JOBS:
A – Answer these questions using the excerpt on video link evidence in court:
(i) Which rule of the Uniform Rules of Court still provides for taking evidence on commission?
(ii) Under s 6(7) of the Superior Courts Act, whom must the Judge President consult before holding a sitting elsewhere?
(iii) How does the excerpt define video conferencing?
B – Quote the excerpt on video link evidence in court word for word from "admissibility of evidence." to "the same time.".

┌─ TEXT PROVIDED

Both Judges found that the use of video linkage to be appropriate in
the circumstances and recognised that South African
courts should use
modern technology where the witness cannot attend court in the
interests of justice.
[28]
The right to have a person give
viva voce
evidence is not
absolute. Rights of all the parties need to be considered, as long as
there will be no prejudice to the other party
as provided in s 36(1)
of the Bill of Rights, which provides that the ‘limitation
[must] be reasonable and justifiable in
an open and democratic
society based on a human dignity, equality… .’
[29]
South African courts’ are lagging behind in this sphere of
technology. I have referred to the Electronic Communications
and
Transactions Act, and the Electronic Communications Act,
[18]
as they are more or less related to the video link subject. Rule
38(3) of the Uniform Rules of Court still provides for taking
of
evidence on commission whether the witness is in South Africa or
abroad. The disadvantages of the commission are that it cannot
compel
a witness to give evidence, the commissioner merely examines the
witness, and he has no powers to decide on the issues of

admissibility of evidence. Video conferencing is a live transmission
of a communication between two or more persons, from various

locations. The conferencing take place before the court, and the
witness can be observed, can be requested to clarify answers and

examined at the same time.
Definition
of the high court in video conference link matters
[30]
The high court in terms of s 1 of the Superior Courts Act
[19]
means the high court of South Africa as referred to in s 6(1).
Section 6(1) refers to the various divisions of the high courts,

presided over by judges appointed to serve in those divisions.
Section 6(7) of the Superior Courts Act, provides that

Whenever
it appears to the Judge President of a Division that it is expedient
or in the interests of justice to hold a sitting for
the hearing of
any matter at a place elsewhere than at the seat or a local seat of
the Division, he or she may, after consultation
with the Minister,
hold such sitting at that place.’
[31]
The sitting of a court in another place other than the designated
areas in terms of the Act, do not cater for circumstances
where the
court has to sit as a court, at a venue with video conference
facilities, like an attorney’s office. It is my view
that since
such a sitting will be presided over by a judge of the high court,
the definition of the court should be extended to
cater for such a
situation. Courts hold inspections
in loco
, similarly, the
place where a video conference will take place should be regarded as
a court.

└─
┌─ DATASET SECTION

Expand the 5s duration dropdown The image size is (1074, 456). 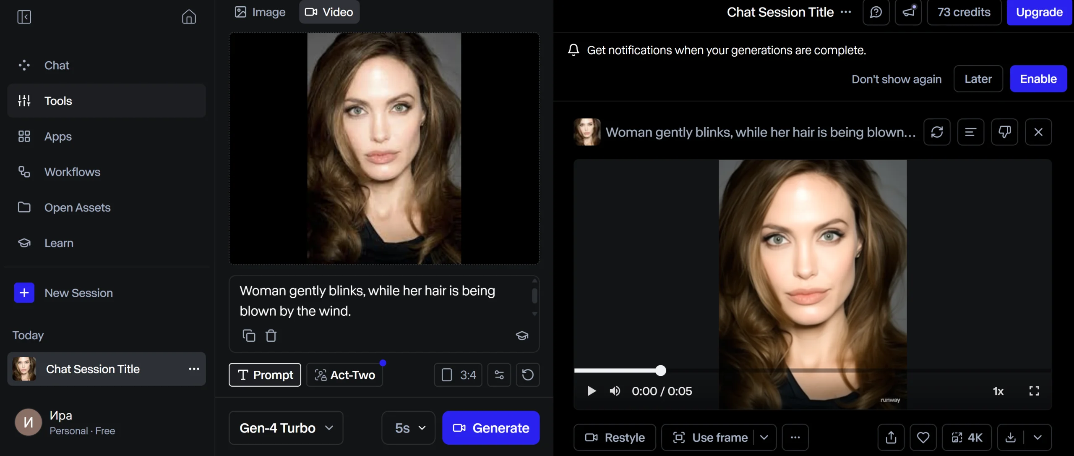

└─

WORKED ANSWERS:
A –
(i) Rule 38(3).
(ii) The Minister.
(iii) It is a live transmission of a communication between two or more persons, from various locations.

B –
admissibility of evidence. Video conferencing is a live transmission
of a communication between two or more persons, from various

locations. The conferencing take place before the court, and the
witness can be observed, can be requested to clarify answers and

examined at the same time.